Alongside enabling us to physically live, our hearts are the contribute to our lives by providing us purpose and meaning.
This is done through desire.
It is our hearts job to communicate what we desire so that we move towards it. This desire can be anything, peace, a romantic partner, a particular career or ice cream - it really does have a mind of it's own!
The trouble is, many of us live in a culture where we have not been taught to put our heart's desires first. We have been conditioned that to do so is selfish and that to be selfish is a bad thing.
I beg to differ.
I don't think it's a coincidence for a moment that globally one in fourteen people is living with heart disease, and that women are more affected than men (290 million women versus 260 million men).
I believe this is because the consequences of not listening and acting on the messages from your heart literally breaks it, and it is unable to function as it is intended.
We all know if we misuse an item and do something it wasn't designed to do it will either break or not work very well - well hello! The same is true for that amazing and incredible heart of yours.

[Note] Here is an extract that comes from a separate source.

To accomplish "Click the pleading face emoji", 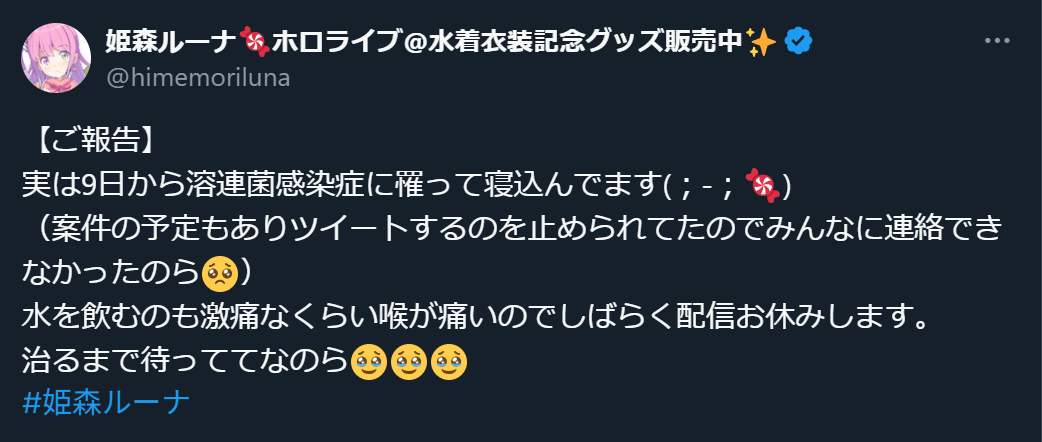I will [219, 274].
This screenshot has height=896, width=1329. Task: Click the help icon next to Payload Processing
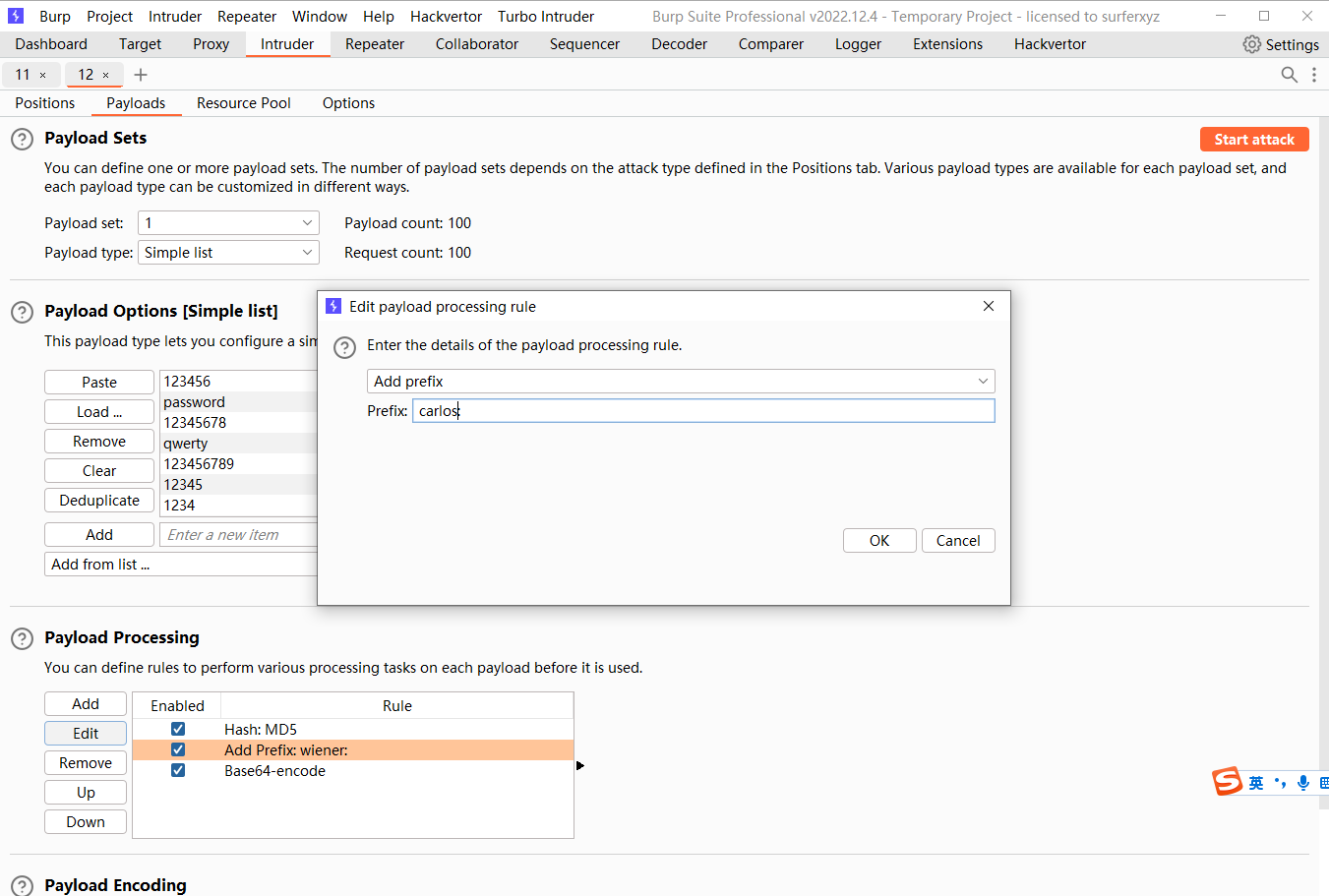pos(22,638)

Our hearts deserve our attention and it's wisdom deserves our respect
This means listening to our hearts, making its desires first and foremost in our decision making process. It also means respectfully listening to other people's hearts and honouring and respecting their desires too.
A simple way to do this for yourself is to ask yourself "What does my heart desire?"

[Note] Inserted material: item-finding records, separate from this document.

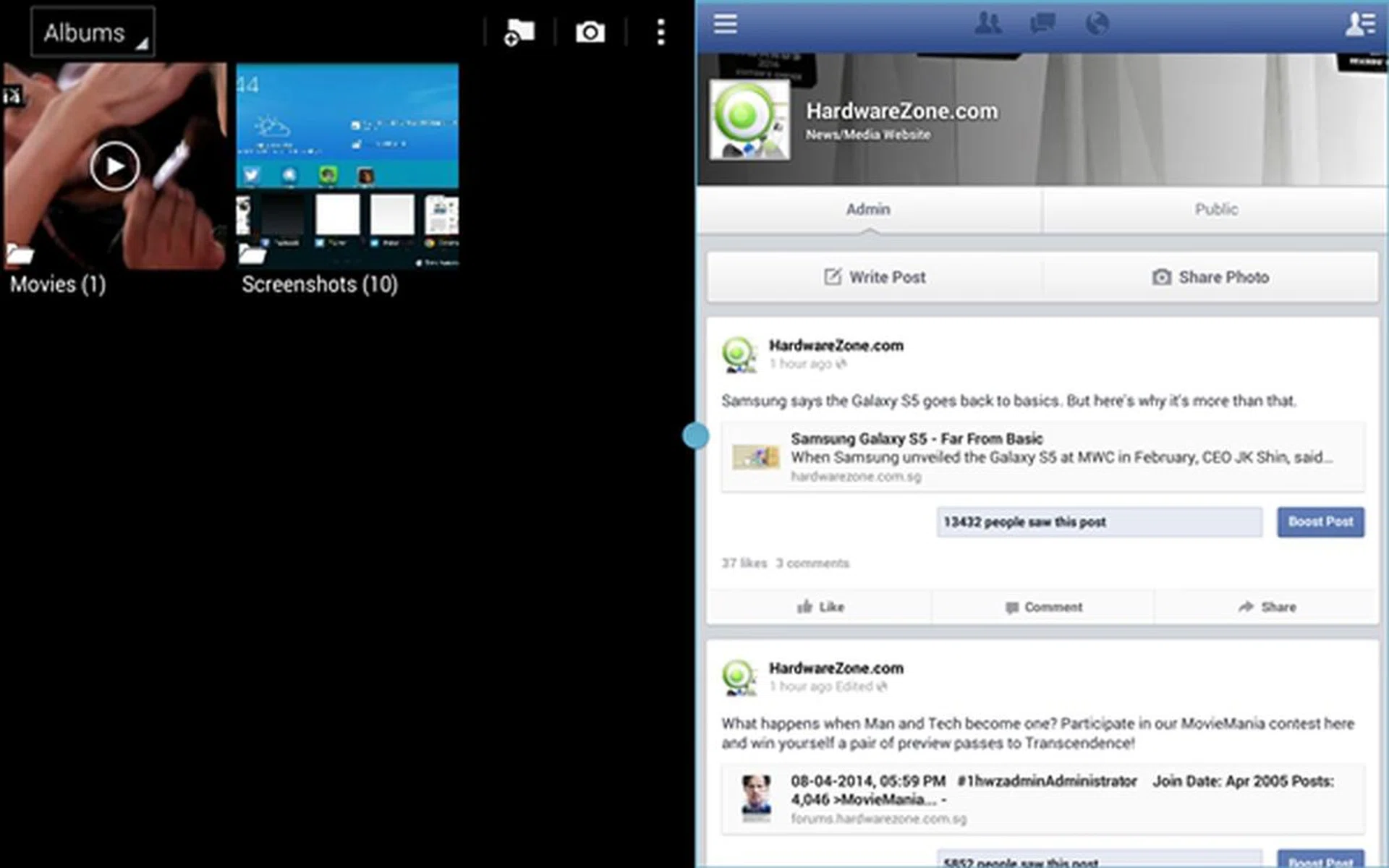Viewport: 1389px width, 868px height.
Task: Open the messages chat icon
Action: (1042, 24)
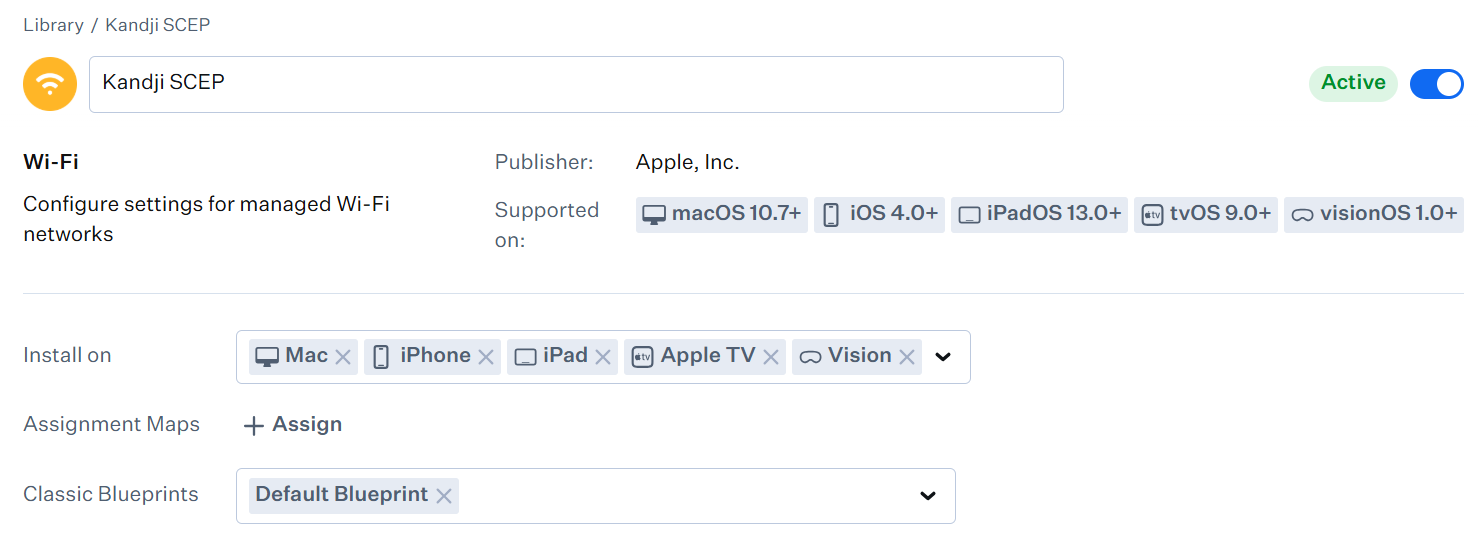This screenshot has width=1479, height=546.
Task: Open the Classic Blueprints dropdown chevron
Action: (x=928, y=496)
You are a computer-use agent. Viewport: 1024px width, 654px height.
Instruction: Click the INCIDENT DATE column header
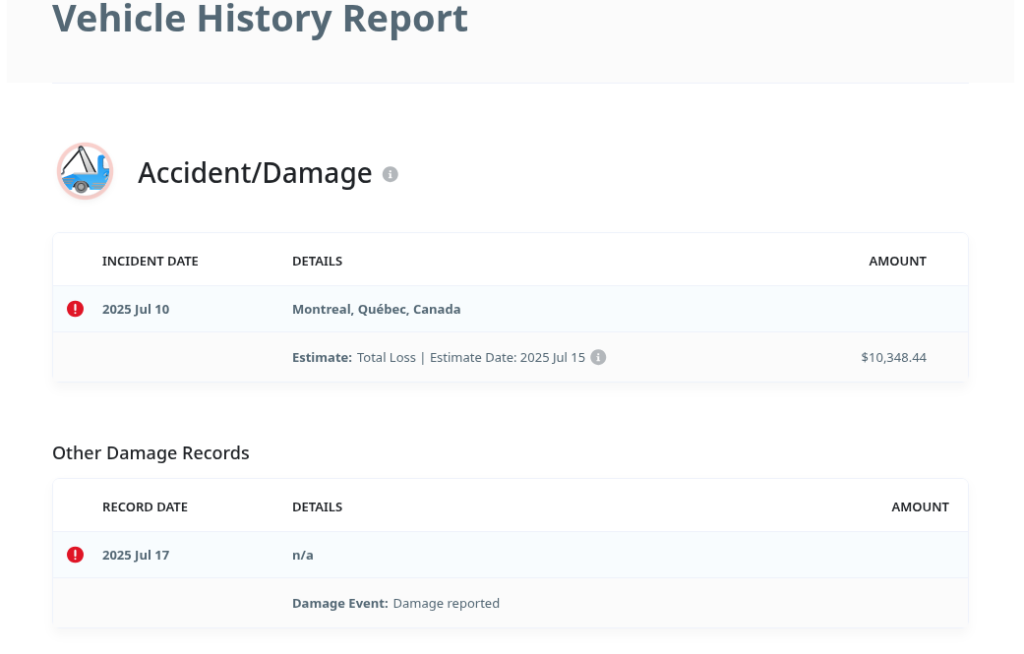[150, 261]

Personally I make sure I do a heart check-in every day, sometimes multiple times a day if I find myself in a place of wondering what I want to do.

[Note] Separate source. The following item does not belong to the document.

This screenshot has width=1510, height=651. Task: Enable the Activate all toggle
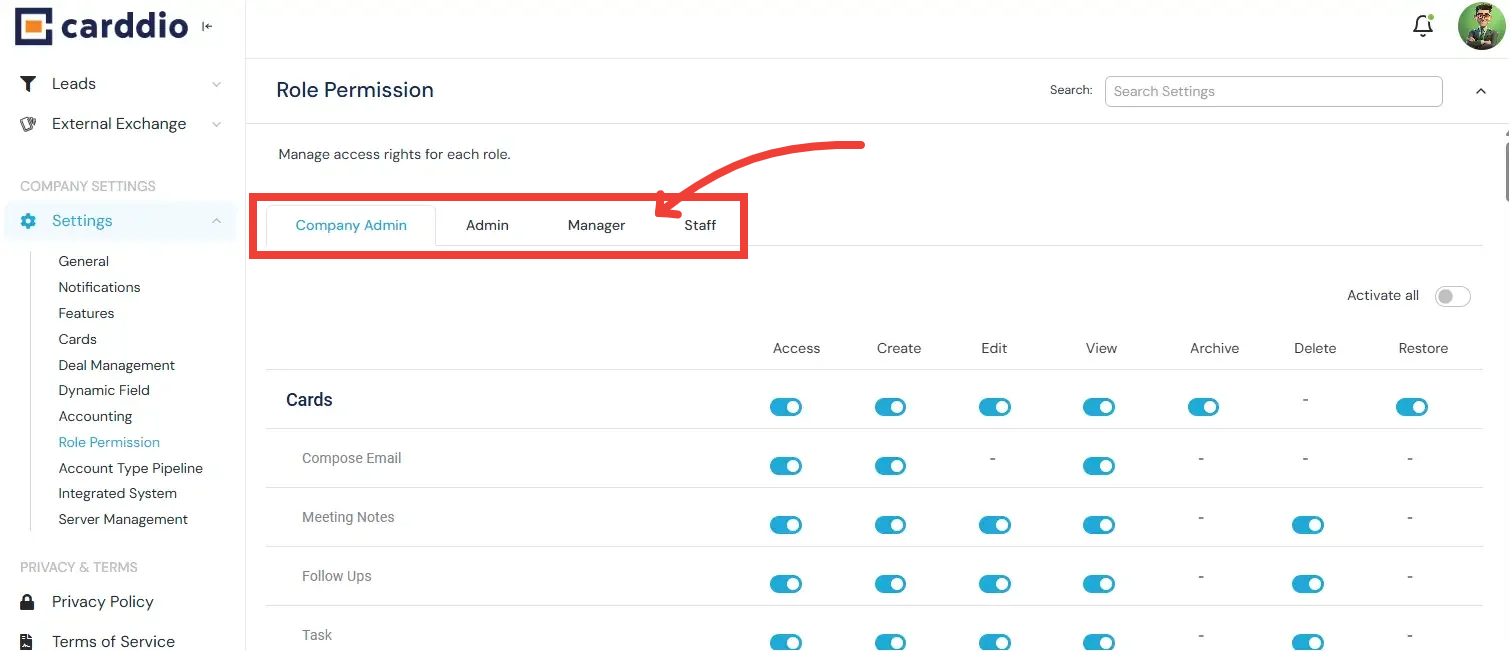pyautogui.click(x=1452, y=296)
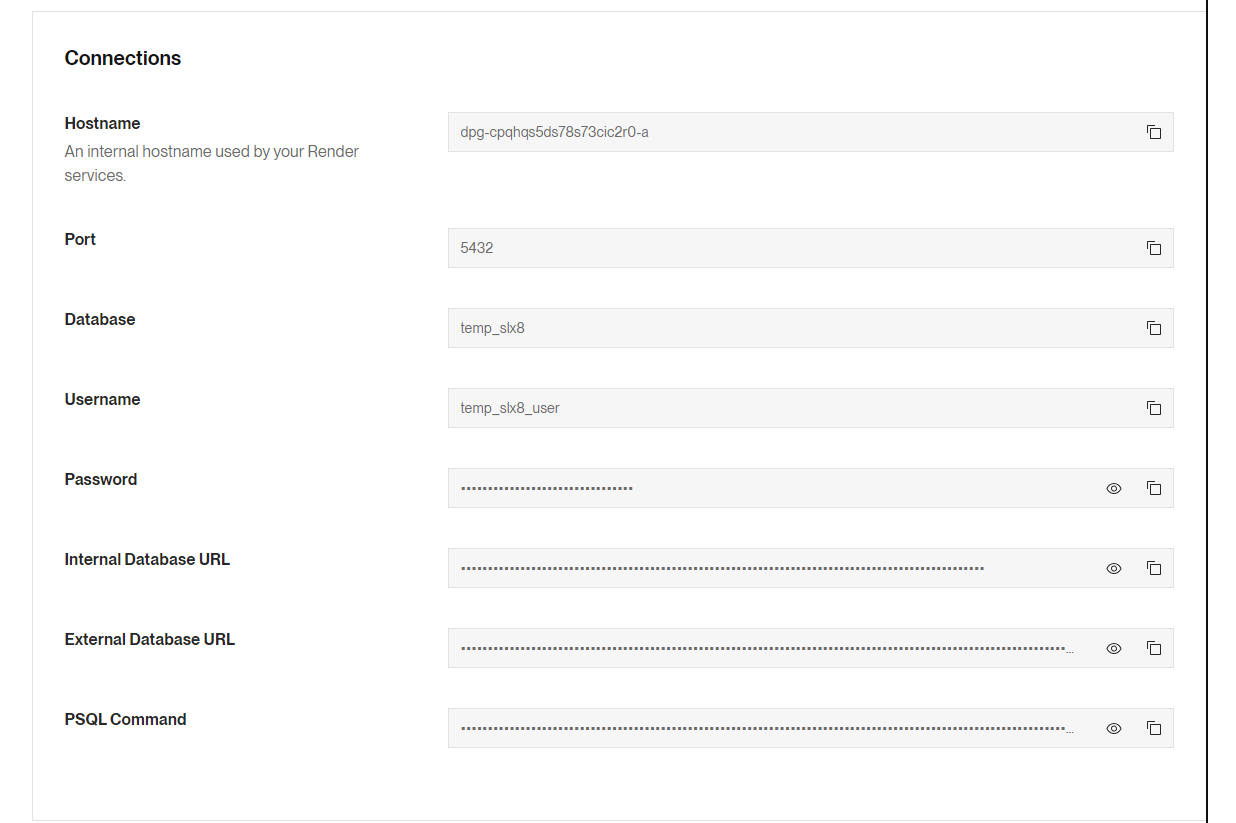Reveal the hidden Password
The image size is (1236, 823).
[x=1114, y=488]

Another enquiry we can make is "What question is on my heart today?" This one can ellict a deeper meaning and helps to switch things up a bit.
Now here's the rub: you have to listen to the answer!
I'll warn you, this part isn't always easy! There's a reason we have come to habitually block our hearts out, because sometimes we don't like the answer.
Our straight talking hearts might ask us to change the way we live, confront a behaviour in someone that we don't want to address, break up a relationship, give up our negative self-chatter.
But heck, if it was easy everyone would be doing it and they're not - so kudos to you for even considering it.
It is my experience that the most "successful" people in my eyes are heart-led. They are amazing parents, athletes, business people, activists, teachers and philanthropists. These are people who's lives are governed by love, rather than run ragged by fear. They listen to their hearts and act on their heart's wisdom.
And this is the final step, taking action. This requires us to enact our head brain to problem solve "how" to enact our heart's desires, the heart to provide the courage to make it happen and the gut brain (yep, your gut has its own brain too) to provide the motivation to put our plans into action.
So the process is:
1) Listen to your heart
2) Accept and respect what you hear
3) Work out how to make that desire possible
4) Be courageous enough to take action
5) Motivate yourself to make it happen
On paper, it's all quite simple really. The courageous (cour - Latin for heart) part is breaking away from our norms and survival strategies to do it.
So to have Peace With Body, we must also have Peace With Heart.